Amendment to IAS 8 "Accounting Policies, Changes in Accounting Estimates and Errors"

The amendments to IAS 8 clarify the distinction between changes in accounting policies and changes in accounting estimates. The mandatory application of the amendment to the standard is effective for financial years beginning on or after January 1, 2023. Adoption by the EU is still pending.

Amendment to IAS 12 "Income Taxes" on the recognition of deferred taxes from a single transaction

According to the amendment to IAS 12, the scope of the exemption is adjusted so that no deferred tax assets or liabilities need to be recognised at the date of addition of an asset or liability. The amendments are effective for annual reporting periods beginning on or after January 1, 2023. Early application is permitted.

3. First-Time Application of New Accounting Standards

In the 2021 financial year, the GRENKE Group took into account all new and revised standards and interpretations that were mandatory for the first time as of January 1, 2021 and have already been adopted into European law (endorsement), insofar that these standards and interpretations were relevant for the GRENKE Group.

None of the following revised or amended standards had a material impact on the accounting or reporting of the consolidated financial statements of GRENKE AG.

Amendments to IFRS 9 "Financial Instruments", IAS 39 "Financial Instruments: Recognition and Measurement", IFRS 7 "Financial Instruments: Disclosures", IFRS 4 "Insurance Contracts" and IFRS 16 "Leases" – Interest Rate Benchmark Reform – Phase 2 The IASB amendments to IFRS 9, IAS 39 and IFRS 7 published on September 26, 2019, concluded the first phase of the project entitled "IBOR Reform and its Effects on Financial Reporting". The amendments address accounting issues in the run-up to the transition to alternative benchmark interest rates and are aimed at continuing existing hedge accounting relationships. The amendments relate specifically to certain simplifications in connection with the rules on hedge accounting.

  • // In assessing the probability that a planned transaction will occur, it must be assumed that the reform will not change the interest rate reference parameter underlying the hedged cash flows.
  • // In assessing whether a hedging relationship is effective, an unchanged benchmark interest rate is also to be assumed.

// If a non-contractual benchmark component is hedged, the determination of the separately identifiable risk component required at the inception of the hedge is sufficient.

An exception to the retrospective assessment under IAS 39 was also introduced and applies only to the hedging relationships that are directly affected (underlying transaction or hedging instrument). It allows hedge accounting to be continued even if the hedging relationship is no longer effective. A further simplification is provided with regard to the criterion of separate identifiability in macro hedging: If a hedged underlying transaction within a macro hedge was designated as such, this assessment does not need to be renewed at a later date. Furthermore, the effects of the changes on the hedging relationships must be explained in the notes.

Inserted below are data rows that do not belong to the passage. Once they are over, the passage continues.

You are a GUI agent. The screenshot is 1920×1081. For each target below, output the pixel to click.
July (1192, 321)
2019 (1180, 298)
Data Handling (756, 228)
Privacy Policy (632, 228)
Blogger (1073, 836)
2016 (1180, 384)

With the replacement of the IBOR reference rates and the EONIA by other reference rates called Risk-Free Rates (RFR), the phase 2 of the project on the possible impact of the reform of the Interbank Offered Rate ("IBOR") on financial reporting has been launched. The amendments serve to implement specific issues when the reference rate has been replaced by an RFR reference rate. According to the original regulations on hedge accounting, the pending changes to the reference interest rates would have resulted in the termination of hedging relationships in many cases. With the amendments to IFRS 9 and IAS 39, continuation is achieved despite existing uncertainties regarding reference interest rates, as, for example, the "highly probable criterion" is always considered to be met. The amendments have no impact on the consolidated financial statements of GRENKE AG as no hedging relationships influenced by reference interest rates are designated in hedge accounting.

Amendments to IFRS 16 "Leases" in connection with coronarelated lease concessions

On May 28, 2020, the IASB amended IFRS 16 "Leases" ("Covid-19 Pandemic-Related Lease Concessions"). The amendment relates to the accounting effects of concessions granted in the Covid-19 pandemic. The objective of the amendment is to provide lessees with relief from applying the contract modification requirements of IFRS 16. The practical expedients explicitly do not apply to lessors, as the IASB considers the complexity of the amendments and the procedural possibilities of implementation to be less critical for lessors. The amendment is effective for annual reporting periods beginning on or after June 1, 2020. The standard amendment was endorsed by the EU on October 9, 2020. The IASB issued "Coronavirus Pandemic-Related Lease Concessions after June 30, 2021 (Amendment to IFRS 16)" on March 31, 2021, extending the effective date of the May 2020 amendment to the standard by one year. The amendment has no material impact on GRENKE AG's consolidated financial statements, as GRENKE specifically acts as a lessor, to whom the amendment does not apply.

4. Use of Assumptions and Estimates

In preparing the interim consolidated financial statements, assumptions and estimates have been made that have had an effect on the recognition and carrying amounts of assets, liabilities, income, expenses, and contingent liabilities.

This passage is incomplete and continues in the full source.